● **Work required**: Please rewrite the material below as a JSON list of strings, with one string for each line and blank lines omitted.

Items from a dataset:
# # #

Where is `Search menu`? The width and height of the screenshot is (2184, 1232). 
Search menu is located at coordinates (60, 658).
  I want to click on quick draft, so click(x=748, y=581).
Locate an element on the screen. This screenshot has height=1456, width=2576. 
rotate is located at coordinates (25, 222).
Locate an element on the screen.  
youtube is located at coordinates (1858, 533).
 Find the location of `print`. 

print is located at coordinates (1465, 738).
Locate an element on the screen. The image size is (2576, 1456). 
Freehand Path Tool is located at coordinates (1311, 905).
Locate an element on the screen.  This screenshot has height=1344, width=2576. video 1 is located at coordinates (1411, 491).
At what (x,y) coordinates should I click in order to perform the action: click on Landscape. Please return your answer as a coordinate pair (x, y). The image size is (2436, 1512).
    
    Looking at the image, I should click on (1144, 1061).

# # #

● **Exercise answer**:
[
  "Where is `Search menu`? The width and height of the screenshot is (2184, 1232). ",
  "Search menu is located at coordinates (60, 658).",
  "  I want to click on quick draft, so click(x=748, y=581).",
  "Locate an element on the screen. This screenshot has height=1456, width=2576. ",
  "rotate is located at coordinates (25, 222).",
  "Locate an element on the screen.  ",
  "youtube is located at coordinates (1858, 533).",
  " Find the location of `print`. ",
  "print is located at coordinates (1465, 738).",
  "Locate an element on the screen. The image size is (2576, 1456). ",
  "Freehand Path Tool is located at coordinates (1311, 905).",
  "Locate an element on the screen.  This screenshot has height=1344, width=2576. video 1 is located at coordinates (1411, 491).",
  "At what (x,y) coordinates should I click in order to perform the action: click on Landscape. Please return your answer as a coordinate pair (x, y). The image size is (2436, 1512).",
  "    Looking at the image, I should click on (1144, 1061)."
]